Judging by the answers given by our respondents, companies in the Serbian market are making significant efforts to ensure that their staff is kept abreast of information security. Hence, nearly 80% of the companies have an established security awareness programme across all departments, including the management. However, the percentage of companies with no form of awareness programme is not negligible either, and amounts to nearly 15%, while one out of 10 companies has only a partially established application, designed for just some departments. Considering the ubiquitous threats and risks burdening companies on a daily basis, both in the global and local market, we see that there is much space for improvement of security mechanisms in companies operating in Serbia.
Internal audits are by far the most frequent ways of conducting information security risk assessments in companies managed by our respondents.
In half of the companies, 0-5% of the IT budget is allocated for cybersecurity.
Cybersecurity threats are not encountered in business alone. State institutions and other types of organizations are also targeted quite often. Last year, some of the most striking incidents of this kind were precisely those directed against organizations such as the U.S. NSA and British National Health Service, which were targeted by different ransomware. A large number of incidents last year seem to have been linked to this type of threat, where the party under attack is subjected to a data lockdown and is then asked to pay a ransom (hence the name ransomware). Quite often, if the ransom is not paid within a certain time frame, all data is deleted. It is estimated that 6 to 10 percent of all cybersecurity-related incidents involve ransomware that attacks in the business world occur every 20 seconds, that no industrial sector is left out, and that 7 out of 10 attacks are successful. Such incidents are expected to be on the rise. The dark web and Bitcoin enable practically everyone to sell stolen data without identification, subsequently rendering no possibility to apprehend the perpetrators.

## Records shown
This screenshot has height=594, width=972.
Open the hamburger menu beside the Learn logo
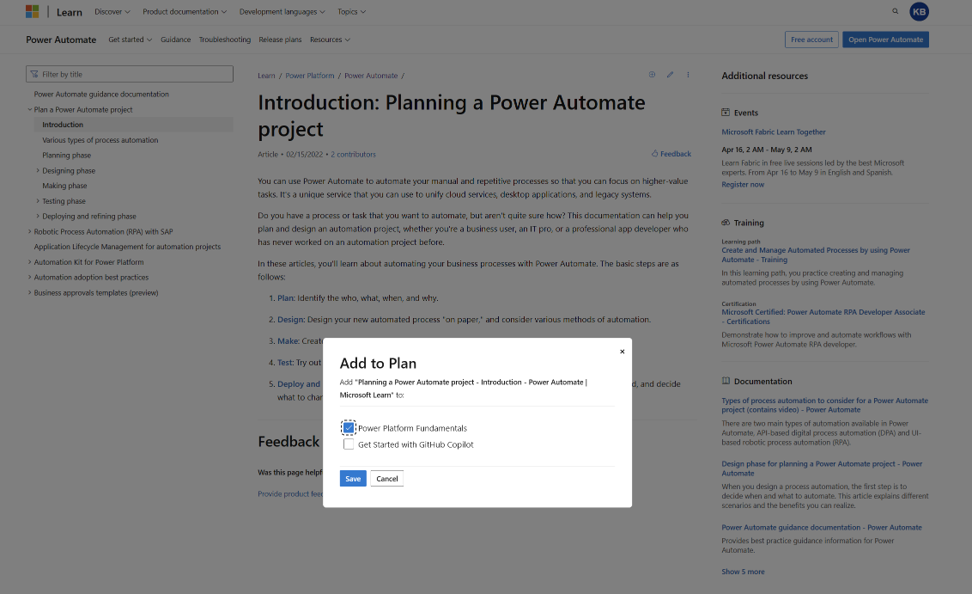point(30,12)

--

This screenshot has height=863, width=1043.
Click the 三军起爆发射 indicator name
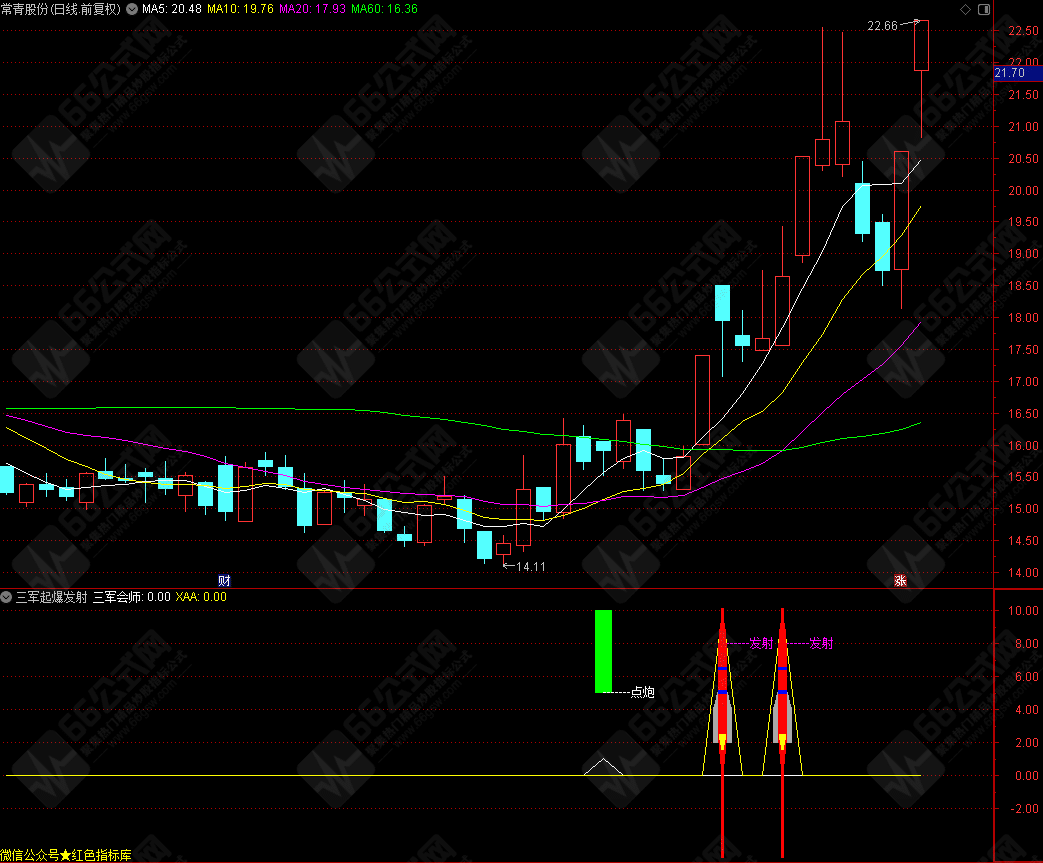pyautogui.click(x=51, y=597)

* * *

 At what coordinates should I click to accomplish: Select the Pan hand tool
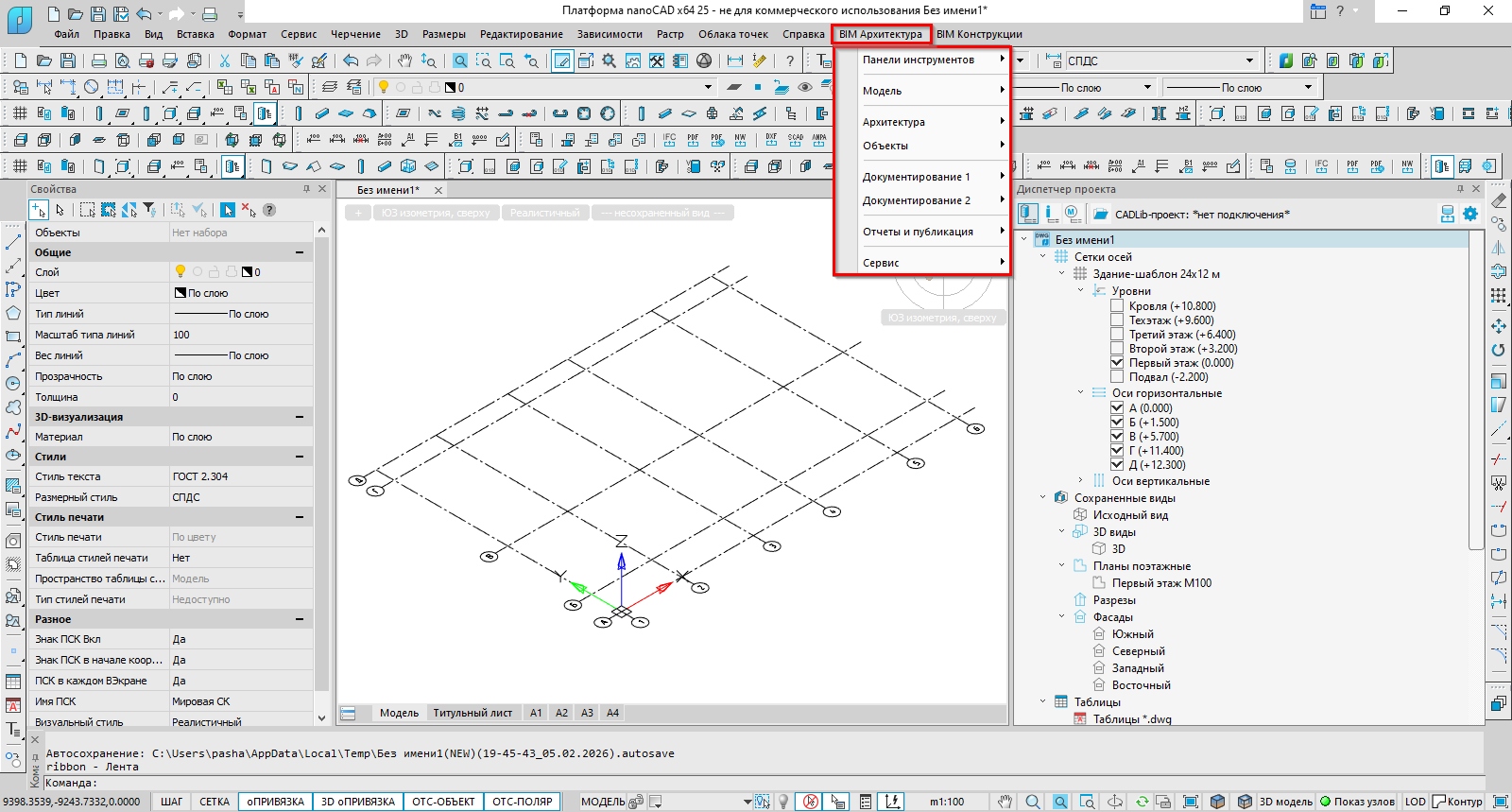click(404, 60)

## Brief
Can you carry on the report on information security in Serbian companies, starting right after its last sentence?

## Output of the exercise
When it comes to the most frequent incidents connected to cybersecurity that have occurred in the past year in the Serbian market, viruses are the most common. However, the number of ransomware incidents is not negligible either. We note that the Serbian market is gradually leaving behind web portal and internal system hacking, as well as confidential data theft.
We are pleased to note that our domestic market is “lagging behind” the global market in this sense and hope that we will learn the lessons we need to learn and be prepared for a wave of substantial attacks liable to hit our market in the near future
With the ubiquitous digitalization taking place all around us, the number of devices demanding higher security measures and posing as potential targets for a cyberattack is on the rise. Mobile phones, tablets, devices supporting the Internet of Things (IoT) and similar devices all have deficiencies with respect to their protectedness. New technologies, such as artificial intelligence, open new avenues for attack.
As much as 3/4 of the respondents in our survey have identified the human factor as the most significant risk factor connected to cybersecurity in their companies. One-Quarter of them believe that there is an insufficient level of informedness/awareness of such risks in our market, while a fifth see mobile devices as a potential risk for the business.
Taking everything into account, we are happy to report that over half the CEOs participating in our survey acknowledge that the process of identifying risks in their company should be improved. Since the threat has been recognized it is necessary to work on dealing with this issue continually, as cybersecurity is an incredibly dynamic and volatile field.